A 15-segment whole-body model, consisting of the above 13 segments and hands defined as point masses, was used to calculate the WBAM regarding the body’s COM. The WBAM concerning the body’s COM, L, was calculated as the sum of the individual segment angular momenta as in the study by Herr and Popovic47:

$${\mathbf{L}} = \mathop \sum \limits_{i = 1}^{15} \left( {{\mathbf{c}}_{i} \times m_{i} {\dot{\mathbf{c}}}_{i} + {\mathbf{I}}_{i} {{\varvec{\upomega}}}_{i} } \right),$$
(1)

where mi is the mass, Ii is the inertia tensor of the segment’s COM, ci is the COM position vector, and \({\dot{\mathbf{c}}}_{i}\) is the COM velocity vector (time derivative of ci), with respect to the whole-body COM, of the i-th segment. ωi is the angular velocity vector of the i-th segment, all represented in the laboratory coordinate system. The segmental masses, inertia tensors, and COM positions of each participant were estimated based on the measured marker positions and the anthropometric parameters (the ratio of the segment mass to the total body mass, the segment’s COM location along its longitudinal axis as a percentage of the segment length, and the radii of gyration of the segment as percentages of the segment length) as presented in the studies by de Leva48 and Zatsiorsky49. The WBAM was normalised by the product of the body mass, COM height, and walking velocity47.

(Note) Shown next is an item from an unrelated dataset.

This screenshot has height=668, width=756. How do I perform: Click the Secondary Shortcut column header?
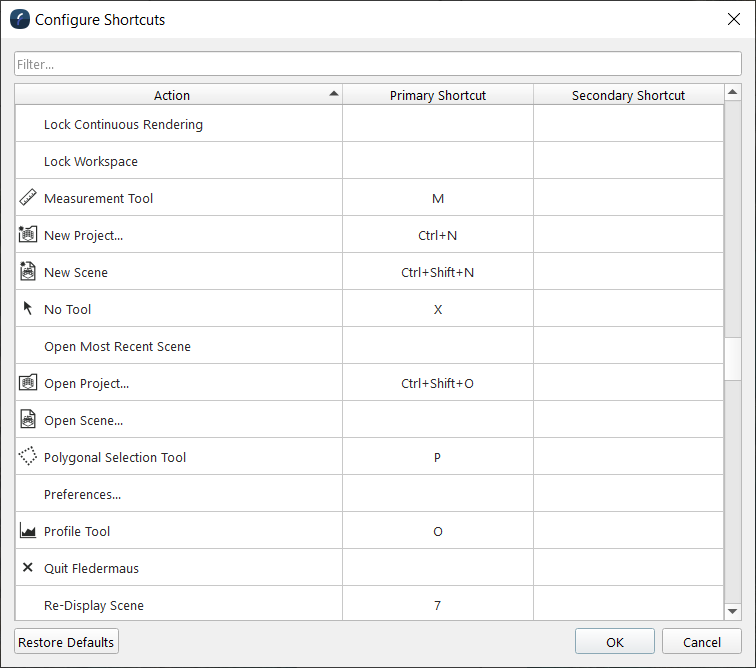click(x=628, y=95)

Calculation of net external moment due to GRFs and VFM

The net external moments of the body’s COM due to GRFs and VFMs, M, can be calculated as follows:

$${\mathbf{M}} = {\mathbf{r}}_{L} \times {\mathbf{F}}_{L} + {\mathbf{r}}_{R} \times {\mathbf{F}}_{R} + {{\varvec{\uptau}}}_{L} + {{\varvec{\uptau}}}_{R} ,$$
(2)

where \({\mathbf{r}}_{L}\) and \({\mathbf{r}}_{R}\) are the vectors pointing the left and right centres of pressure, respectively, from the body’s COM, \({\mathbf{F}}_{L}\) and \({\mathbf{F}}_{R}\) are the left and right GRF vectors, respectively, and \({{\varvec{\uptau}}}_{L}={(0, 0, {\tau }_{zL})}^{T}\) and \({{\varvec{\uptau}}}_{R}={(0, 0, {\tau }_{zR})}^{T}\) are the VFM vectors acting on the left and right feet, respectively. The external moments were normalised by the product of the body mass, gravitational acceleration, and COM height47.

Statistical analysis

To test for significant differences in the mean peak values of the measured quantities (i.e. GRF, VFM, segmental angles, joint angles, WBAM, and moments) among three conditions (PCwoAS, NLwoAS, and PCwAS), one-way repeated measures of analysis of variance with post hoc Bonferroni tests were performed. If the normality or homogeneity was violated using the Shapiro–Wilk normality test, Friedman tests and nonparametric Bonferroni tests were used. The statistical significance level was set at p < 0.05. All statistical analyses were performed using R, version 4.1.2 (R Foundation for Statistical Computing, Vienna, Austria)50.